その分、今回のような「倒すかどうか判断するタイプ」のシナリオの方が能力を活かせると思います。
総評としては、クロエは「強い探索者」ではありますが、「力で解決するタイプ」ではなく「観察・分析・交渉で勝つタイプ」として動かせるキャラクターだと感じました。
続けて、PL視点で「ここは意図と違った」「こう動かしたかった」なども聞きたいです。
〈PL〉
GM側が判定無しで情報を出しすぎかなという印象でした、RPやPCの発言で確信に迫る物が無ければ、判定させる方が良いかもしれません。
〈GM〉
その指摘はその通りだと思います。
今回の進行では、クロエの発言や判定成功をきっかけに情報を出すというより、GM側がシナリオの答えをかなり早い段階で開示していました。
具体的には、
「観察者は理解によって姿を得る存在」
「日記帳は扉で、本体ではない」
「アランは案内役」
「観察者は敵意が薄い」
あたりは、本来なら段階的に判明させるべき情報でした。
例えば改善するなら:
「日記帳があなたの本体なのかしら?」
この発言に対して、すぐ答えを出すのではなく、
念能力判定成功
→「日記帳と観察者の間に強い繋がりがある。
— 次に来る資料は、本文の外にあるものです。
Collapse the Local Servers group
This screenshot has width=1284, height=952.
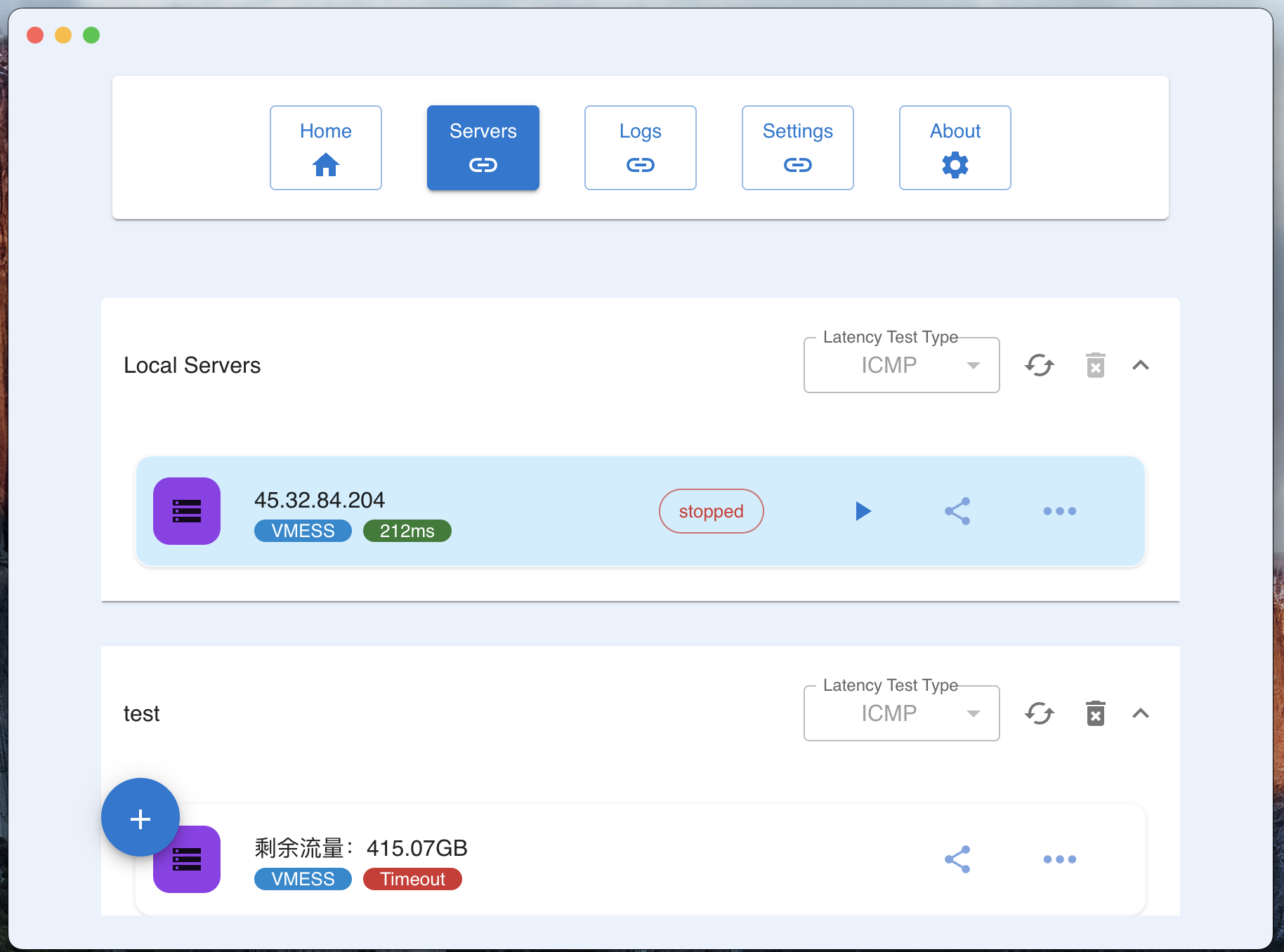coord(1141,365)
ただし、完全な本体とは断定できない」
オカルト成功
→「これは死後強まる念というより、特定条件で起動する残留思念に近い」
心理学成功
→「観察者は質問に答えているが、人間的な会話とは少し違う」
のように、PLが推理する材料を渡す方がTRPGらしかったと思います。
また、クロエのようなPCの場合、PL側がかなり論理的に行動しているので、GMが先回りして説明すると「せっかく考えたのに答え合わせをされた」感じになりやすいですね。
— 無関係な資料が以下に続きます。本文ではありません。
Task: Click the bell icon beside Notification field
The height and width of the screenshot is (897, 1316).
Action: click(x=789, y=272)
今回の「後出しの隠密は効果的ではないと判断」「敵意がないので円を使用」「条件付き協力を提案」などは、どれもPL側の判断が魅力になる場面でした。そこをもっと活かすなら、GM側は情報を隠しつつ、判定やRPによって少しずつ開示する方が良かったです。
今後この形式で進める場合は、以下を意識します。
PCが聞いていない情報は基本的に言わない
成功判定でも「答え」ではなく「推理材料」を出す
PLの鋭い推測には、完全否定ではなく部分的な確証を返す
NPCは知っていることと知らないことを分ける
念能力絡みは特に情報戦を重視する
今回のクロエは、能力値的にはかなり万能寄りなので、戦闘より「何を知り、どう判断するか」が面白さになるタイプでした。その方向性なら、GM側の情報管理をもっと厳密にした方が相性が良いですね。
〈PL〉
同意します。
判定については通常成功で「推理情報」、大成功(目標値の半分未満での達成)で「核心的な情報」、クリティカル(達成値が5以下)で「ほぼ答えの開示とその直後の行動に有利な補正を追加する。」
このような形式で良いと思います。
〈GM〉
その形式はかなり相性が良いと思います。
特に今回のクロエのような「知識・観察・推理で進めるPC」では、単純な成功/失敗だけだと能力の高さを表現しづらいので、成功度によって情報量を変える方式が適しています。
整理すると、今後は以下のような扱いが良さそうです。
調査系判定の基準
・通常成功(技能値以下)
推理材料を得る
状況の一部が分かる
複数の可能性を残す
例:
日記帳には強い念の残滓がある。
ただし、発動者本人のものか、後から付着したものかは判断できない。
⸻
・大成功(技能値の半分以下)
仮説をかなり絞れる
能力や現象の核心に近づく
次の行動方針を立てられる
例:
日記帳は能力の媒体であり、本体ではない可能性が高い。また、条件を満たした対象へ干渉するタイプの念だと推測できる。
⸻
・クリティカル(1〜5)
ほぼ答えに到達
その情報を利用した有利な行動補正を付与
例:
この念は「理解した対象にのみ干渉する」。対象を敵として認識するのではなく、観察対象として固定している。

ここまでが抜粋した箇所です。